» **RECORD EXTRACTS**
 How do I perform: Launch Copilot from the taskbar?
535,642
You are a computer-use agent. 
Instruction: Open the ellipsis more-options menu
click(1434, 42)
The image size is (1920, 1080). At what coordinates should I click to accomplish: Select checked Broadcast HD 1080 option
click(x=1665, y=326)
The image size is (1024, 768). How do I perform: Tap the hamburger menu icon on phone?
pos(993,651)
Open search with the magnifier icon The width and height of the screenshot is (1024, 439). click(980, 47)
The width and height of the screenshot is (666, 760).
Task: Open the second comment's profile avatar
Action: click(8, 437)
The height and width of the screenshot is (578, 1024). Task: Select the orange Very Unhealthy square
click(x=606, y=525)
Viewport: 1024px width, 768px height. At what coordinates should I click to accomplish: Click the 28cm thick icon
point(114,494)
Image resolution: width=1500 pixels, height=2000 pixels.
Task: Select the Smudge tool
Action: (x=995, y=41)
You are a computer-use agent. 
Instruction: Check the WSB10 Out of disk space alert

» **GIVEN INSTRUCTION**
Quote all of the records above word for word, from the first line to the last.

» **TASK OUTPUT**
 How do I perform: Launch Copilot from the taskbar?
535,642
You are a computer-use agent. 
Instruction: Open the ellipsis more-options menu
click(1434, 42)
The image size is (1920, 1080). At what coordinates should I click to accomplish: Select checked Broadcast HD 1080 option
click(x=1665, y=326)
The image size is (1024, 768). How do I perform: Tap the hamburger menu icon on phone?
pos(993,651)
Open search with the magnifier icon The width and height of the screenshot is (1024, 439). click(980, 47)
The width and height of the screenshot is (666, 760).
Task: Open the second comment's profile avatar
Action: click(8, 437)
The height and width of the screenshot is (578, 1024). Task: Select the orange Very Unhealthy square
click(x=606, y=525)
Viewport: 1024px width, 768px height. At what coordinates should I click to accomplish: Click the 28cm thick icon
point(114,494)
Image resolution: width=1500 pixels, height=2000 pixels.
Task: Select the Smudge tool
Action: (x=995, y=41)
You are a computer-use agent. 
Instruction: Check the WSB10 Out of disk space alert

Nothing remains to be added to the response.